Start of Records to process

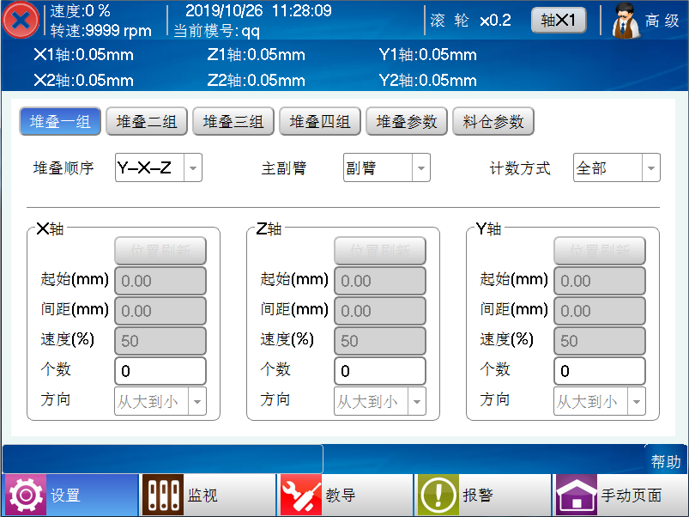
Task: Open the Settings gear icon
Action: (x=26, y=495)
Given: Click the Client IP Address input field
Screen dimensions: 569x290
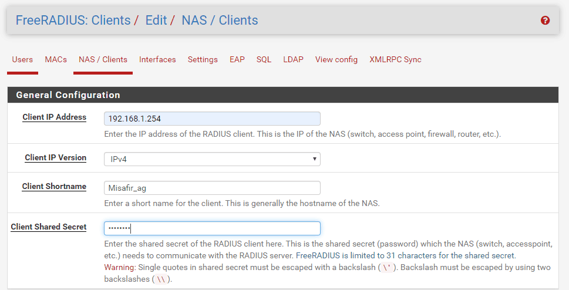Looking at the screenshot, I should click(x=212, y=119).
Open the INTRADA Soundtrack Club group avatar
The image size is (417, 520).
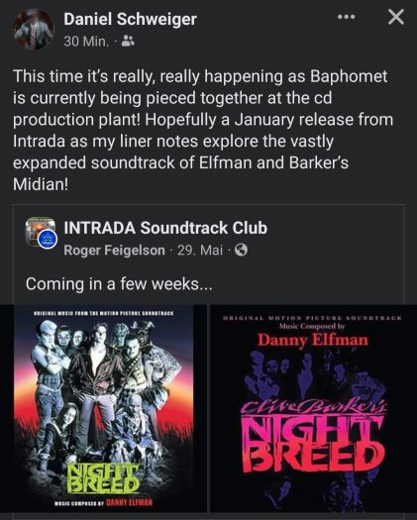point(41,232)
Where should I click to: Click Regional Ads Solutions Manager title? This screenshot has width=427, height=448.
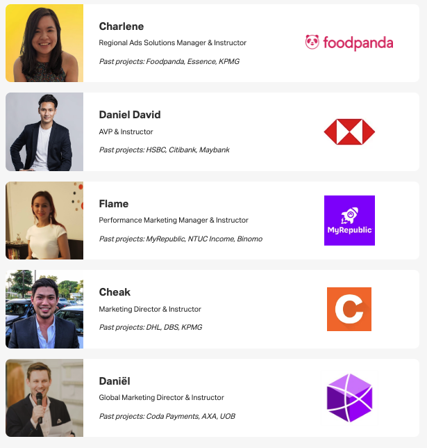tap(172, 43)
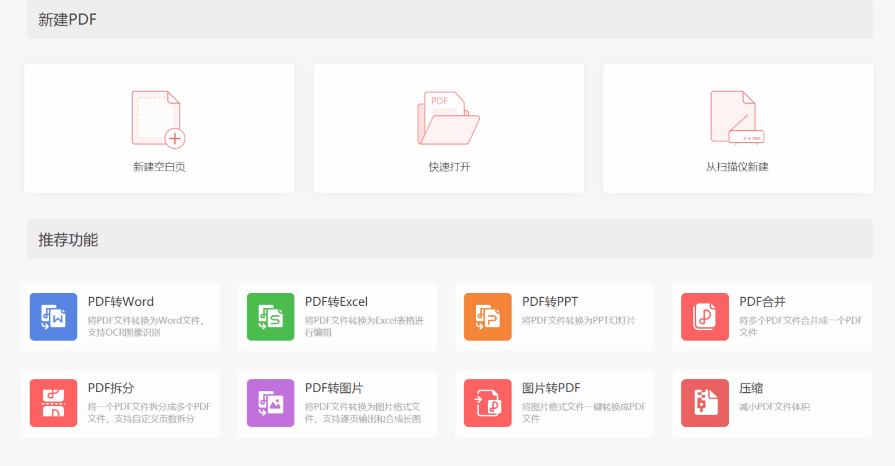
Task: Choose the 快速打开 text label
Action: pyautogui.click(x=449, y=167)
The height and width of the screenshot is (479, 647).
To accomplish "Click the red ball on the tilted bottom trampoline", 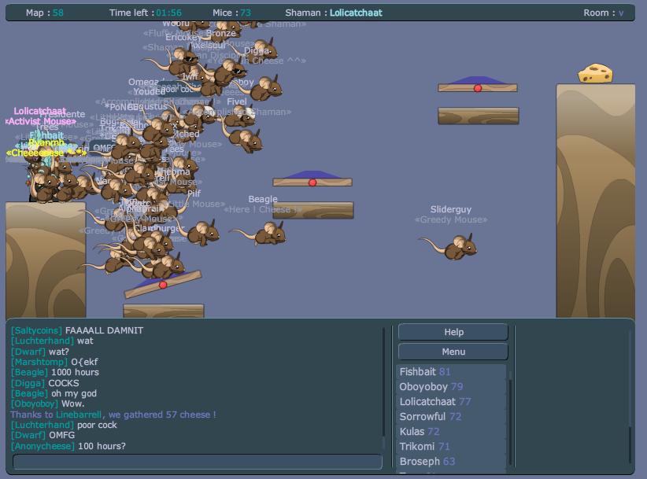I will (x=163, y=285).
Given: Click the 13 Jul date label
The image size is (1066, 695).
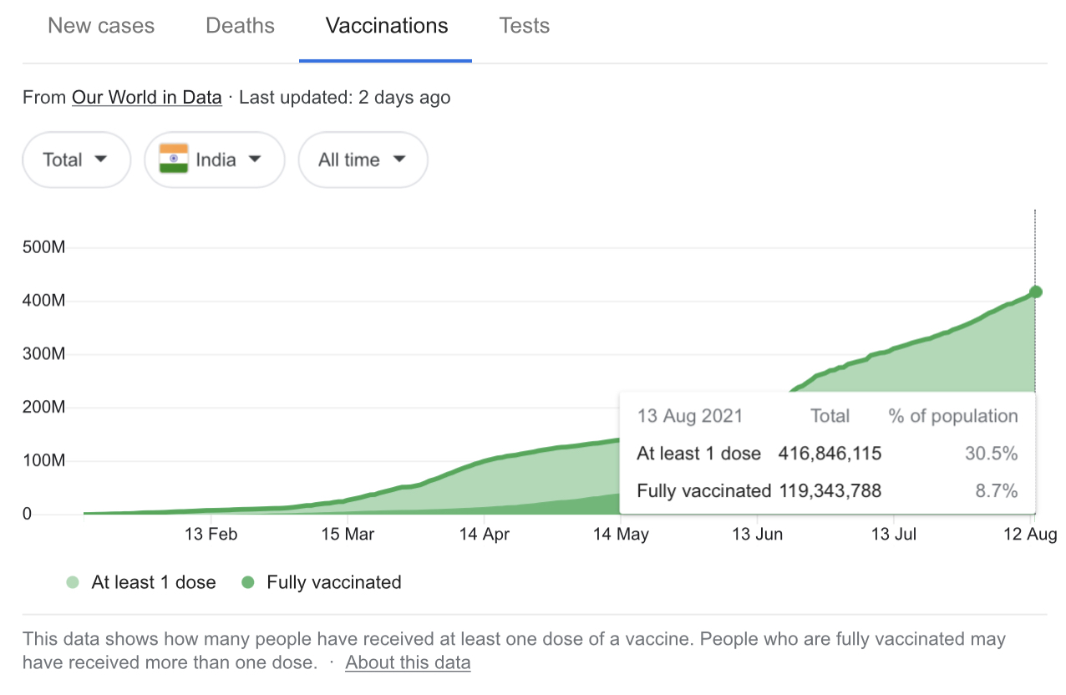Looking at the screenshot, I should point(894,535).
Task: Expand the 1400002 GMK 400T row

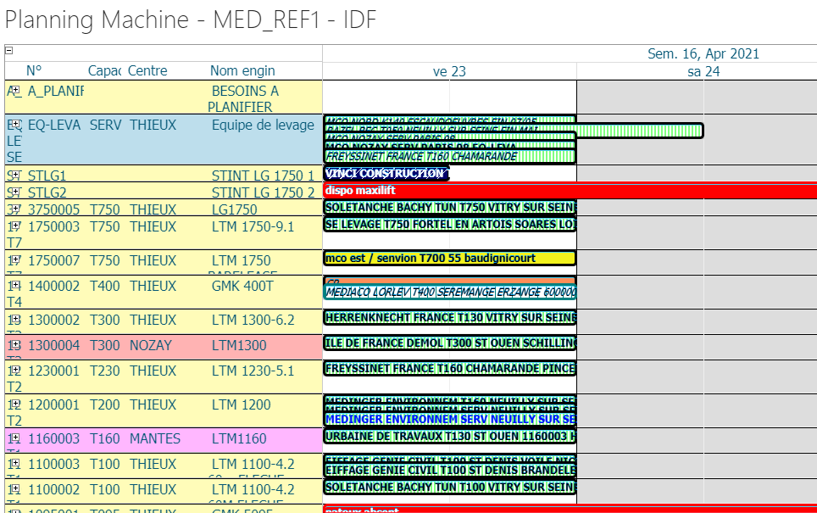Action: click(x=16, y=285)
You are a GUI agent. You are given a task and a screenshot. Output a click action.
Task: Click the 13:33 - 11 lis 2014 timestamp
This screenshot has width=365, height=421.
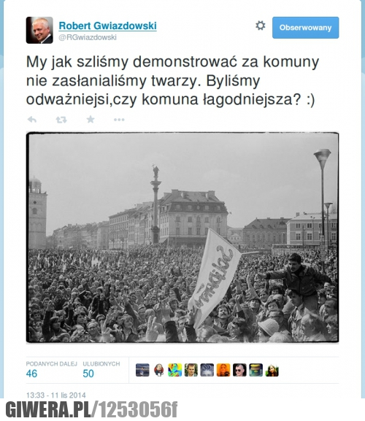[56, 395]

End of Records to process

Exercise details — Switch "timestamp" to "time label" and write out everything from the row containing "Given: Click the 13 Jul date label" down to the last row, keeping all else unchanged and leaving the pictures out.

Solution for this problem —
Given: Click the 13 Jul date label
The image size is (1066, 695).
Looking at the screenshot, I should point(894,535).
Task: Expand the 1400002 GMK 400T row

Action: click(x=16, y=285)
You are a GUI agent. You are given a task and a screenshot. Output a click action.
Task: Click the 13:33 - 11 lis 2014 time label
This screenshot has width=365, height=421.
[56, 395]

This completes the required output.